*** Begin section ***
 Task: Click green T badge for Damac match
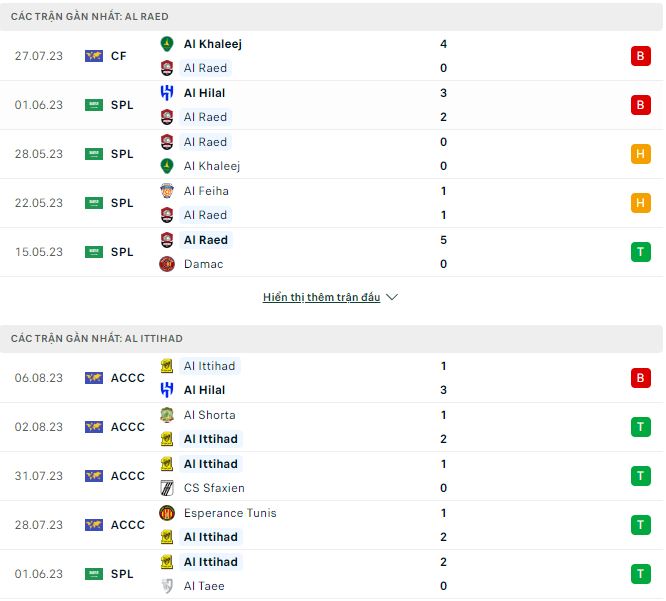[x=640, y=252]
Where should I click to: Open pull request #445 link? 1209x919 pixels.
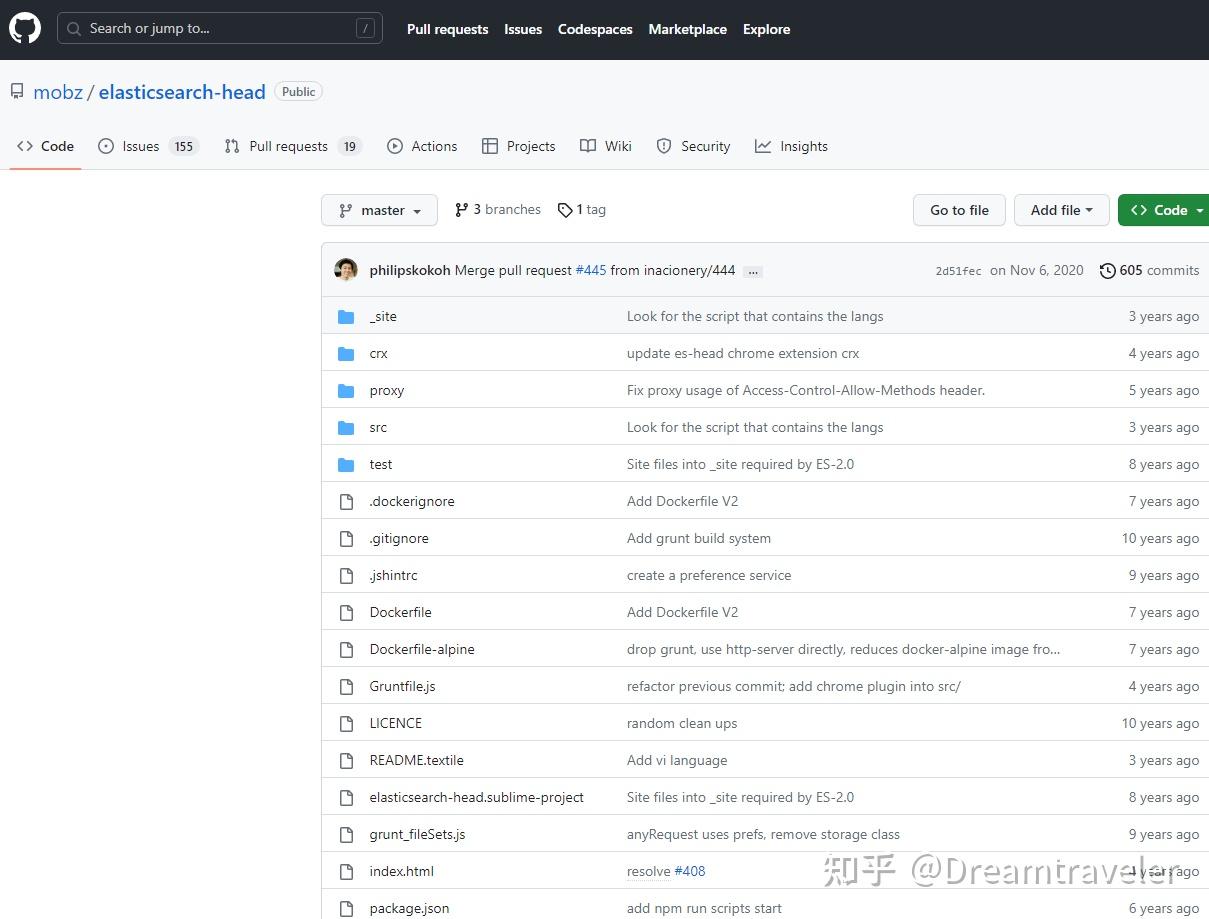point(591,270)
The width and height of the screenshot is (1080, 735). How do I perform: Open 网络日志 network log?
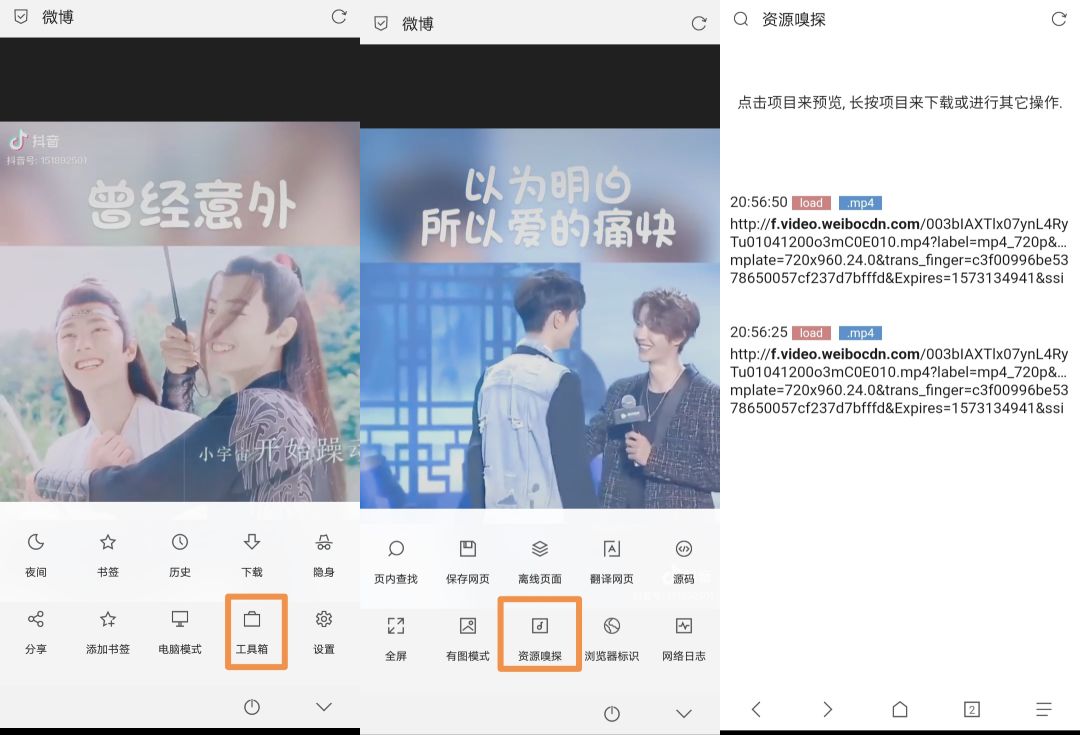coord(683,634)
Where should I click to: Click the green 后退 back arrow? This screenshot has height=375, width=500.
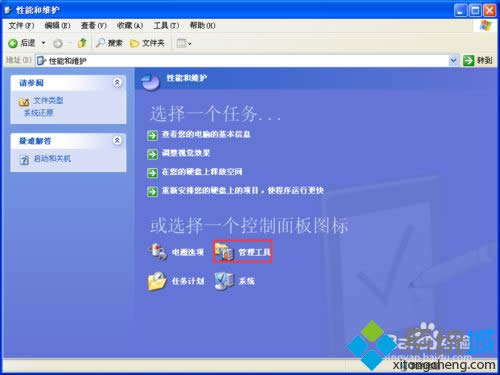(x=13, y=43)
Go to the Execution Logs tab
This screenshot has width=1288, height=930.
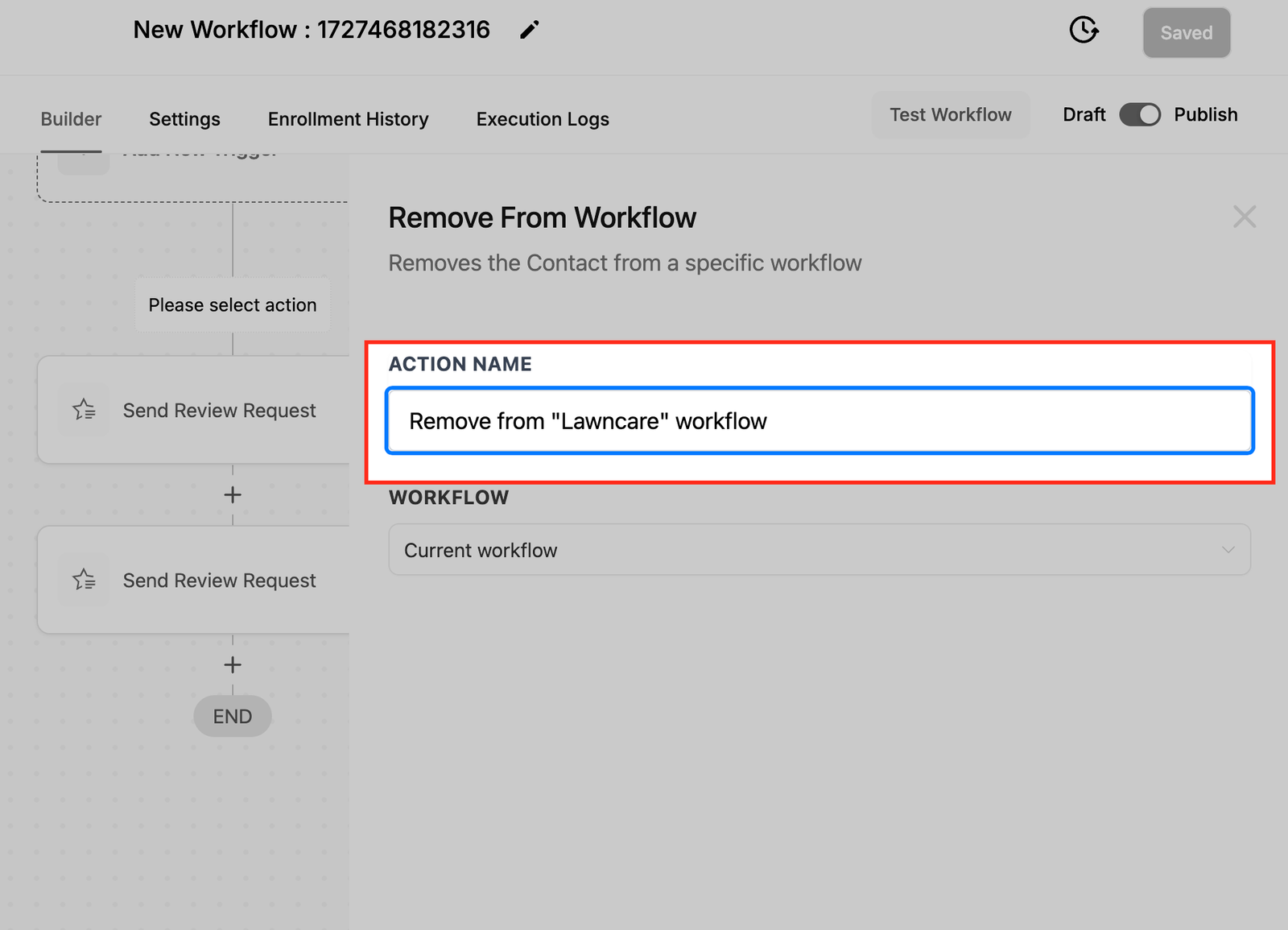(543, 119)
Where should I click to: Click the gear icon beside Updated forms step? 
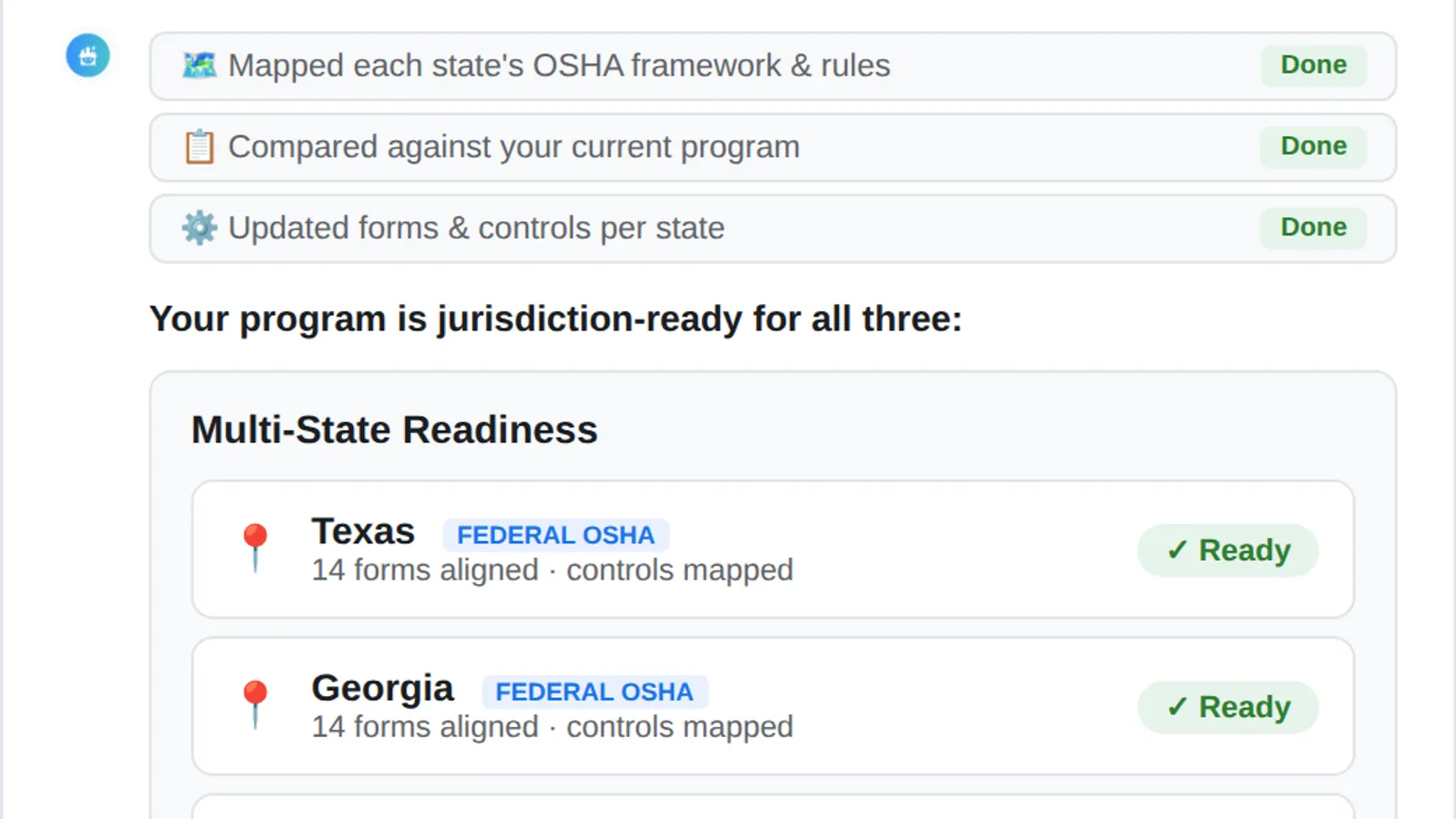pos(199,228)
*** End section ***
→ WHAT TO PRODUCE: When you transcribe the entries, reproduce each line exactly and skip any picture.

→ RESPONSE TO THE TASK:
 Task: Click green T badge for Damac match
[x=640, y=252]
Where should I click to: Open pull request #445 link? 1209x919 pixels.
point(591,270)
The width and height of the screenshot is (1080, 735). How do I perform: Open 网络日志 network log?
coord(683,634)
Where should I click to: Click the green 后退 back arrow? This screenshot has height=375, width=500.
(x=13, y=43)
Go to the Execution Logs tab
This screenshot has width=1288, height=930.
(543, 119)
Where should I click to: Click the gear icon beside Updated forms step? 
pos(199,228)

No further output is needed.